In Election Analysis, Governor, House, Polling on November 29, 2012 at 11:19 am

Lt. Gov. Bill Bolling

In what will probably become the closest of the 2013 elections, significant action is already occurring in the open Virginia governor’s race. Since this state is the only one in the nation that still imposes a one-term limit on its chief executive, the odd-year election is always incumbent-less and thereby competitive. Next year’s campaign will be no exception.

Already, the Republican nomination situation is coming into focus. Clearly understanding that he could not win majority support in a statewide nominating convention against the more conservative Attorney General Ken Cuccinelli, Lt. Gov. Bill Bolling is again dropping plans to run for governor — this time with bad blood. Four years ago, Bolling stepped aside to give then-AG Bob McDonnell a clear shot at winning the nomination.
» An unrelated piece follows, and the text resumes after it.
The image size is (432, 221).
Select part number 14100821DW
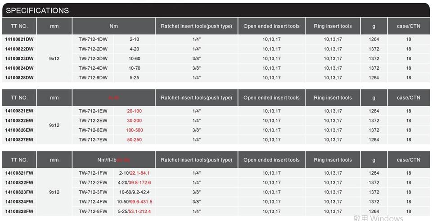19,40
Objecting to the Republican Party of Virginia’s decision to replace a primary election with a convention, Bolling is not only exiting the governor’s race but says he will retire as lieutenant governor, too. “Under normal circumstances, I would be open to the possibility of running for another term as lieutenant governor, but I would not be interested in running on a statewide ticket with Mr. Cuccinelli,” he stated in a parting quote. Bolling’s reluctant action will now give Cuccinelli the opportunity of becoming the consensus Republican candidate.

On the Democratic side, former national committee chairman Terry McAuliffe, who fared poorly in the party’s gubernatorial primary four years ago losing to eventual nominee Creigh Deeds 50-26 percent, is indicating he will be back for another run. Former one-term Congressman Tom Perriello (D-VA-5) is also a potential Democratic candidate.

NOTES:

 
NC-7 Recount

Only one county remains to be re-canvassed in one of the closest House races in the country, the North Carolina contest between Rep. Mike McIntyre (D-NC-7) and state Sen. David Rouzer (R). When the recount began, McIntyre’s lead was 655 votes. Through the current portion of the almost completed process, the congressman has actually increased his lead by eight votes to a margin of 663 tallies. It is only now a matter of time before McIntyre is awarded an official victory. Expect this Wilmington-anchored 7th District to be a major Republican target in 2014.

New Hampshire Senate

Already, the first 2014 Senate poll has been conducted. Public Policy Polling (Nov. 14-15; 1,018 New Hampshire registered voters) surveyed a hypothetical pairing between first-term Sen. Jeanne Shaheen (D) and former Sen. John E. Sununu (R). The results stake the incumbent to a 53-42 percent advantage. There is no indication that Sununu will run again, but PPP often tests the most well-known political figures against incumbents before a field of actual challengers comes to the forefront. Sen. Shaheen’s job approval is 51:36 percent favorable to unfavorable.